WHAT YOU HAVE TO DO. Word for word, return the lines below from the first through the line that has "FAQs (65, 2507)", dropping the pictures.

Stored records:
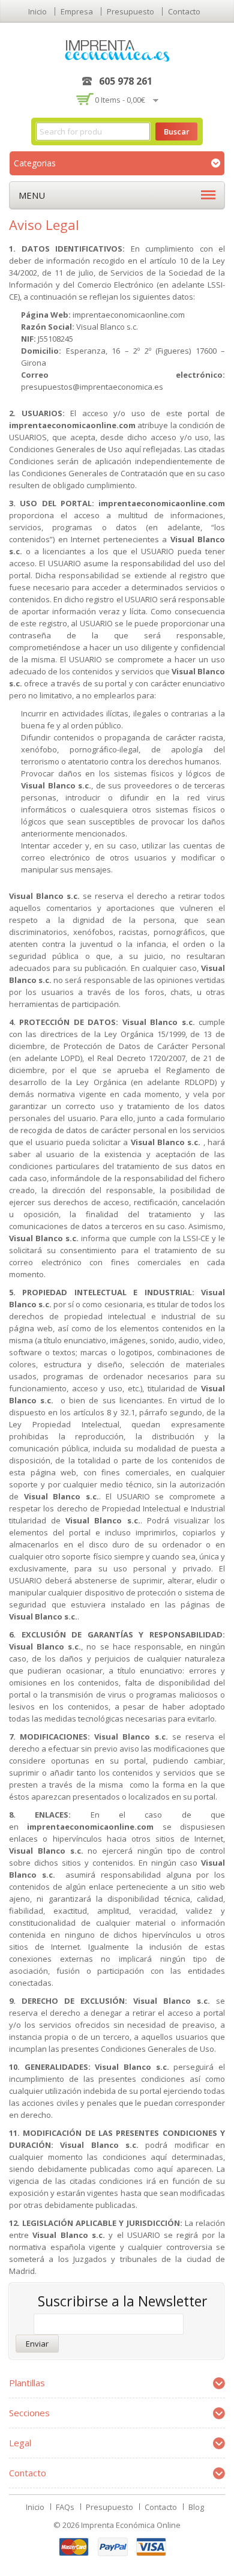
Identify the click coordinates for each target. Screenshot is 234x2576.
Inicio (37, 11)
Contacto (184, 11)
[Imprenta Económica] (117, 49)
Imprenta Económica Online (131, 2525)
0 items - (120, 99)
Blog (196, 2507)
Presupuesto (130, 11)
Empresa (77, 11)
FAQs (65, 2507)
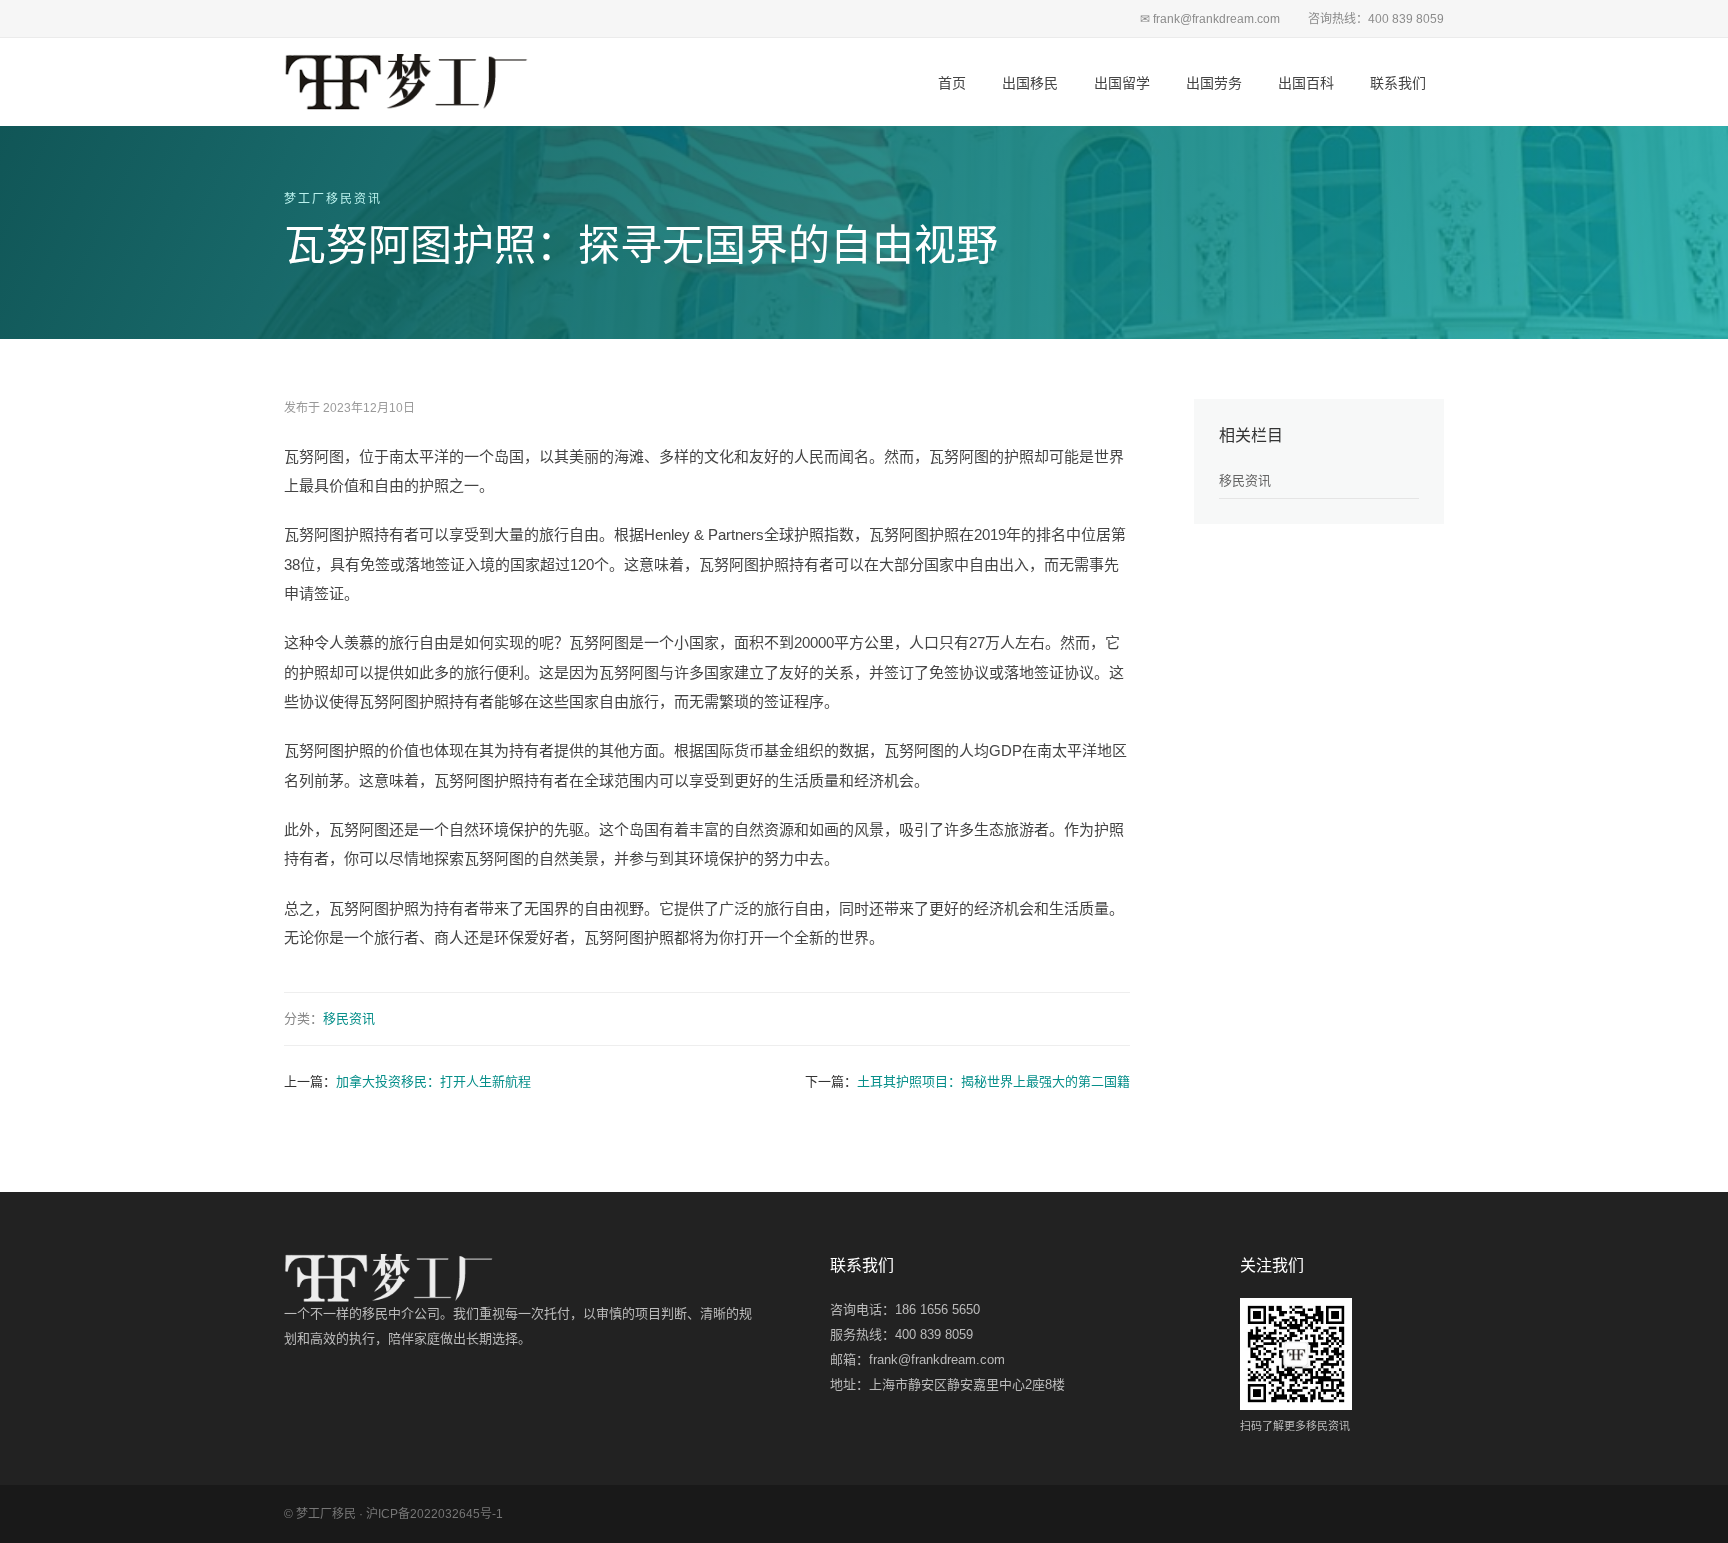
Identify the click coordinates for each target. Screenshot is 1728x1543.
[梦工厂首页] (406, 82)
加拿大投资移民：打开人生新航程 (433, 1081)
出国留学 (1122, 83)
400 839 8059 (934, 1334)
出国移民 (1030, 83)
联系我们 (1398, 83)
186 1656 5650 (937, 1309)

ANSWER TO THIS PROBLEM.
Identify the click coordinates for each target. Screenshot is 234x2576.
Inicio (37, 11)
Contacto (184, 11)
[Imprenta Económica] (117, 49)
Imprenta Económica Online (131, 2525)
0 items - (120, 99)
Blog (196, 2507)
Presupuesto (130, 11)
Empresa (77, 11)
FAQs (65, 2507)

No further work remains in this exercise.